In the records below, rewrite every line from the line with "[combobox] (187, 140)" to the line with "WordPress (794, 654)", request lines included, and add 142 to each number in the answer coordinates.

Part of a data file
_____
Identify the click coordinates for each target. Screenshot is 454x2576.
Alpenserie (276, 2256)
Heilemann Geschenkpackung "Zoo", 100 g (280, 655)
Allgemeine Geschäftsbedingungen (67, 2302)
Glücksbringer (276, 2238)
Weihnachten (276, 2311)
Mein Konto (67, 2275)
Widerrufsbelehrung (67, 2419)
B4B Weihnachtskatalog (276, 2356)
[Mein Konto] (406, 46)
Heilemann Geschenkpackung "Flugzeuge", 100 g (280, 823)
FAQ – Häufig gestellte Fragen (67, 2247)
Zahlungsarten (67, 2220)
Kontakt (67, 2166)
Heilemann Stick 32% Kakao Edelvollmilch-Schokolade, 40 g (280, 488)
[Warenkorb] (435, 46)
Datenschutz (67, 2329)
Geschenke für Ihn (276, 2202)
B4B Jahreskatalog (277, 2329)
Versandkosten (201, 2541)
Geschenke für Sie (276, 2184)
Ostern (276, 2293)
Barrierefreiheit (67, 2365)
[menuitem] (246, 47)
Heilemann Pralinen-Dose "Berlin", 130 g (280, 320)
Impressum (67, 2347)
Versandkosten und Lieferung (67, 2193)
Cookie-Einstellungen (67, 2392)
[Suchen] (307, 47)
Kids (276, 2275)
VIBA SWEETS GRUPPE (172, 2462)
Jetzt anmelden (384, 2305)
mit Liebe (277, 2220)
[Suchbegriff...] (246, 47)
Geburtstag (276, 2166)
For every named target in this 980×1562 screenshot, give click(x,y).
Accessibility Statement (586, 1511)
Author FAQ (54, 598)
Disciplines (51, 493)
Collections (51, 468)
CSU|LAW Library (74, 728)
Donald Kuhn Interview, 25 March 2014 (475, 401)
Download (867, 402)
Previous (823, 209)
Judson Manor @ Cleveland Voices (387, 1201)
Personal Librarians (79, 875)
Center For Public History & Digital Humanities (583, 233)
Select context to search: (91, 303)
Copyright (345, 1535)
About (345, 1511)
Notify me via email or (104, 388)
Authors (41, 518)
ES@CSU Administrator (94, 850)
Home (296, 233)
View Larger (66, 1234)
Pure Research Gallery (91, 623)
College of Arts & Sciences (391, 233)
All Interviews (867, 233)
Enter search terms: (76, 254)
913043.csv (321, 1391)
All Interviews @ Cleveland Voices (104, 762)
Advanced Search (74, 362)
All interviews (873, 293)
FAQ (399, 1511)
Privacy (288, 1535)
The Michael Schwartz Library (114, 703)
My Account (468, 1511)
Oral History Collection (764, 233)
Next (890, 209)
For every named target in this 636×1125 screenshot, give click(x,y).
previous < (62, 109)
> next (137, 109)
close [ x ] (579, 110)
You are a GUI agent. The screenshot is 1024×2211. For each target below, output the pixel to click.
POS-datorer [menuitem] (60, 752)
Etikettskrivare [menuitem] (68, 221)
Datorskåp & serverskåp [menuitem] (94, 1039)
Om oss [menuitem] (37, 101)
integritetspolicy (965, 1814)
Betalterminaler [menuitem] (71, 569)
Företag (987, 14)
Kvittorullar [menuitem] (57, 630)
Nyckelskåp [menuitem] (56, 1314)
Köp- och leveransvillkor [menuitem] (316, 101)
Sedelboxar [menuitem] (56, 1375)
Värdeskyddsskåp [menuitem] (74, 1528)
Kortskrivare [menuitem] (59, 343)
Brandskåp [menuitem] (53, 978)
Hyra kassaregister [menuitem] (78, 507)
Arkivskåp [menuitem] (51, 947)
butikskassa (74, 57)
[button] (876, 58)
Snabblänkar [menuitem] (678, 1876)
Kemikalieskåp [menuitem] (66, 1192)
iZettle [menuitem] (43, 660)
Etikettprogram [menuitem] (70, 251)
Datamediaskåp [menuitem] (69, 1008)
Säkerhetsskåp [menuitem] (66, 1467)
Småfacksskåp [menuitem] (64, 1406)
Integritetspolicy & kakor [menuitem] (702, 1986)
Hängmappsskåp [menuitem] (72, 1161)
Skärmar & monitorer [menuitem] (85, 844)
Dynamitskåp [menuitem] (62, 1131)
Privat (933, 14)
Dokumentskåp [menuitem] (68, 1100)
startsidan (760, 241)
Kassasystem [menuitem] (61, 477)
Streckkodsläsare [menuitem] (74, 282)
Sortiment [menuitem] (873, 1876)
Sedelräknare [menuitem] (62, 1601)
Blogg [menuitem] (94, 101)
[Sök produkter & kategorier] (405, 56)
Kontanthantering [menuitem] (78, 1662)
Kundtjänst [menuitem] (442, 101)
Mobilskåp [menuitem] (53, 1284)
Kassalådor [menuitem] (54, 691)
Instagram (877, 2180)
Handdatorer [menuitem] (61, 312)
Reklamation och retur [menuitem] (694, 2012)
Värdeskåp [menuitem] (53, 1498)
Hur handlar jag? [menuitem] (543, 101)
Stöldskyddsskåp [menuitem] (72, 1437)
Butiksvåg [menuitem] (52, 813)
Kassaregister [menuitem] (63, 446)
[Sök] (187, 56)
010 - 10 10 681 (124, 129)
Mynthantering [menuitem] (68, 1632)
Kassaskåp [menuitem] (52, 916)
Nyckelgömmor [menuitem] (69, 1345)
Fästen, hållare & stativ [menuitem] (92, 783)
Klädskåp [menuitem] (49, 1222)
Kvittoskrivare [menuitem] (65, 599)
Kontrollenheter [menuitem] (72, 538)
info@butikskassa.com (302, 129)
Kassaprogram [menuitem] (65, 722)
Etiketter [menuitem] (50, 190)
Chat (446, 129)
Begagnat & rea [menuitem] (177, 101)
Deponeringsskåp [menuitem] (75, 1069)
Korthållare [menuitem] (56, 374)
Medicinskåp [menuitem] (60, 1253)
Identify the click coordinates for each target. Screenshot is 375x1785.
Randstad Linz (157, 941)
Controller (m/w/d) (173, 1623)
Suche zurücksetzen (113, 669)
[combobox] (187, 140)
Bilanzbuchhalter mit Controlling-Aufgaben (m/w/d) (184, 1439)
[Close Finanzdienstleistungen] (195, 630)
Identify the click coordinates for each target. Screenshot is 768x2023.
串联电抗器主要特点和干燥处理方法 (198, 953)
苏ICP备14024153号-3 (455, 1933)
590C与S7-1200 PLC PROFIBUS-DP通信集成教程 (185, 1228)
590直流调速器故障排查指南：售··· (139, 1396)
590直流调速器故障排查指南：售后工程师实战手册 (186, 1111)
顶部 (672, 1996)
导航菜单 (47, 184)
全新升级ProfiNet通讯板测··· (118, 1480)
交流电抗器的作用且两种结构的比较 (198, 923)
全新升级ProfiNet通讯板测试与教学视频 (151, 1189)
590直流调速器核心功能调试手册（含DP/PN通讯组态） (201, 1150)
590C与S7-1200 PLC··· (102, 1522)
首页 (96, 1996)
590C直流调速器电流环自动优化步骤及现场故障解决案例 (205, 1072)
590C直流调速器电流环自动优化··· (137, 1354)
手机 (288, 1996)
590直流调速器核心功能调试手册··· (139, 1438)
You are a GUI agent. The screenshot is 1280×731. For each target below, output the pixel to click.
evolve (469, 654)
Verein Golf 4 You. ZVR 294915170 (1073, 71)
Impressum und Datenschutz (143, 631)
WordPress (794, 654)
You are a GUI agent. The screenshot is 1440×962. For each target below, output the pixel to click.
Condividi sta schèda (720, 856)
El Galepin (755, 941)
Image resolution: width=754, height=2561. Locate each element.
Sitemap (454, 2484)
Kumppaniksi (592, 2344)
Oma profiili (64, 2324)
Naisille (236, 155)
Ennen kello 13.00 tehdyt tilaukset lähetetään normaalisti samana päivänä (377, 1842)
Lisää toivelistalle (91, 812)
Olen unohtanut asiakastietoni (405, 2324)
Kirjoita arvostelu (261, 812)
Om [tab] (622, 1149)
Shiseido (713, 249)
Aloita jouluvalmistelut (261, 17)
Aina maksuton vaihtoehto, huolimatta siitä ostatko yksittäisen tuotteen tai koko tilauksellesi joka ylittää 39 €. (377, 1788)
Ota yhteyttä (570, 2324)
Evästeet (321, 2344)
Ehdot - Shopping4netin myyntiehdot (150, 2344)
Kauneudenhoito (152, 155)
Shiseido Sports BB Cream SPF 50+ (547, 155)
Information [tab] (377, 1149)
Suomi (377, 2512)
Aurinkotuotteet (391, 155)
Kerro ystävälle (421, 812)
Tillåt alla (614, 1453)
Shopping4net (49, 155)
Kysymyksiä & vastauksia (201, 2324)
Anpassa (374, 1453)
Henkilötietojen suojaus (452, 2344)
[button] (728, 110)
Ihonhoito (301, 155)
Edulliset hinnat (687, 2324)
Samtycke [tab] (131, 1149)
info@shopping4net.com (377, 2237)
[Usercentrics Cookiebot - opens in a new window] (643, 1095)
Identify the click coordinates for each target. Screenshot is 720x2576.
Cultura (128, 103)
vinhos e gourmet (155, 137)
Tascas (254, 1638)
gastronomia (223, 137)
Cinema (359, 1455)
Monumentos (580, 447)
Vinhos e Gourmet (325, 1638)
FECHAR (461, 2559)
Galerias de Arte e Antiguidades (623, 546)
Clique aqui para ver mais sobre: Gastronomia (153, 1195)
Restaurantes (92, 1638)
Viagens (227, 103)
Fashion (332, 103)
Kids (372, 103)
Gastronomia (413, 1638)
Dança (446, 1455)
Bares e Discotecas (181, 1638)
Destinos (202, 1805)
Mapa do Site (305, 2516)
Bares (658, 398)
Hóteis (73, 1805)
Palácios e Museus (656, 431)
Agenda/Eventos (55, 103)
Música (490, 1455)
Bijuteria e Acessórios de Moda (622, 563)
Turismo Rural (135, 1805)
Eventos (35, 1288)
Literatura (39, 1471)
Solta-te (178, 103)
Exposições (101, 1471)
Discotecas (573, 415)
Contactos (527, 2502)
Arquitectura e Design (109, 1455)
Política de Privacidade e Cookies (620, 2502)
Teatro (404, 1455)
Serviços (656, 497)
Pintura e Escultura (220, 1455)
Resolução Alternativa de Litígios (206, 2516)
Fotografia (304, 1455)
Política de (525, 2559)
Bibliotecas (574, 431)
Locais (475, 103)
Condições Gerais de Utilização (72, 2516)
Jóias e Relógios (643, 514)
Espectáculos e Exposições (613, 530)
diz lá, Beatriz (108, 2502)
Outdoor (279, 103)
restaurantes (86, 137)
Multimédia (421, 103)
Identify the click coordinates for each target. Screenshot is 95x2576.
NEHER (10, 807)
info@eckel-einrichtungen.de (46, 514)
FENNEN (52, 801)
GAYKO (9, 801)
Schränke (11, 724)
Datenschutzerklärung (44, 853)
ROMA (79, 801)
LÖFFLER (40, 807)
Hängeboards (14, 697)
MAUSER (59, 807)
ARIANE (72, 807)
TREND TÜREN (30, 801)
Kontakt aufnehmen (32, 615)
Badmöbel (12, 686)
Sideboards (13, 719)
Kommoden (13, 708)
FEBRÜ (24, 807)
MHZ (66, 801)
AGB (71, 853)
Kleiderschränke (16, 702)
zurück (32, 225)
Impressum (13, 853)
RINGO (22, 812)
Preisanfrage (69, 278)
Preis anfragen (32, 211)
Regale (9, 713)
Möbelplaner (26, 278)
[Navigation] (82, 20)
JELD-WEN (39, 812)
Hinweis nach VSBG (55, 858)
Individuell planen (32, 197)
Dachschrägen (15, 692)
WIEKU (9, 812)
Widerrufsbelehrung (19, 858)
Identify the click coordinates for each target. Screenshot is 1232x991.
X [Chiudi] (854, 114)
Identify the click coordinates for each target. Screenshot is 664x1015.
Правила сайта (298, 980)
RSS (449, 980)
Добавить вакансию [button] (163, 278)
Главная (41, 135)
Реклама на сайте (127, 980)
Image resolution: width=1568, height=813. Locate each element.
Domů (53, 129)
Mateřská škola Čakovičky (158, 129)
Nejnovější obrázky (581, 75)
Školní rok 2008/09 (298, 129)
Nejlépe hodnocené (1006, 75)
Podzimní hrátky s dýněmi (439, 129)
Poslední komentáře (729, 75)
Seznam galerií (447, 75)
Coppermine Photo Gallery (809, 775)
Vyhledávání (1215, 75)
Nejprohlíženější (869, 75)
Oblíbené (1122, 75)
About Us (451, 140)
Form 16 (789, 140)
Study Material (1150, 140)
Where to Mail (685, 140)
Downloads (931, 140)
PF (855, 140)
_____
THE COMPLETED TASK
[combobox] (329, 282)
Bilanzbuchhalter mit Controlling-Aufgaben (m/w/d) (326, 1581)
[Close Finanzdienstleistungen] (337, 772)
Identify the click coordinates for each target. Screenshot is 768x2023.
串联电抗器主要特点和干燥处理方法 (340, 1095)
苏ICP备14024153号-3 (597, 2075)
590C与S7-1200 PLC PROFIBUS-DP通信集成教程 (327, 1370)
590直流调速器故障排查指南：售··· (281, 1538)
590直流调速器故障排查指南：售后工程师实战手册 (328, 1253)
顶部 (814, 2138)
导航菜单 (189, 326)
全新升级ProfiNet通讯板测··· (260, 1622)
交流电抗器的作用且两种结构的比较 (340, 1065)
全新升级ProfiNet通讯板测试与教学视频 (293, 1331)
590直流调速器核心功能调试手册（含DP/PN通讯组态） (343, 1292)
590C与S7-1200 PLC··· (244, 1664)
首页 (238, 2138)
590C直流调速器电流环自动优化步骤及现场故障解决案例 (347, 1214)
590C直流调速器电流环自动优化··· (279, 1496)
手机 (430, 2138)
590直流调速器核心功能调试手册··· (281, 1580)
You are a GUI agent. The screenshot is 1280×731. For each target below, output the pixel to click.
evolve (611, 796)
Verein Golf 4 You. ZVR 294915170 (1215, 213)
Impressum und Datenschutz (285, 773)
WordPress (936, 796)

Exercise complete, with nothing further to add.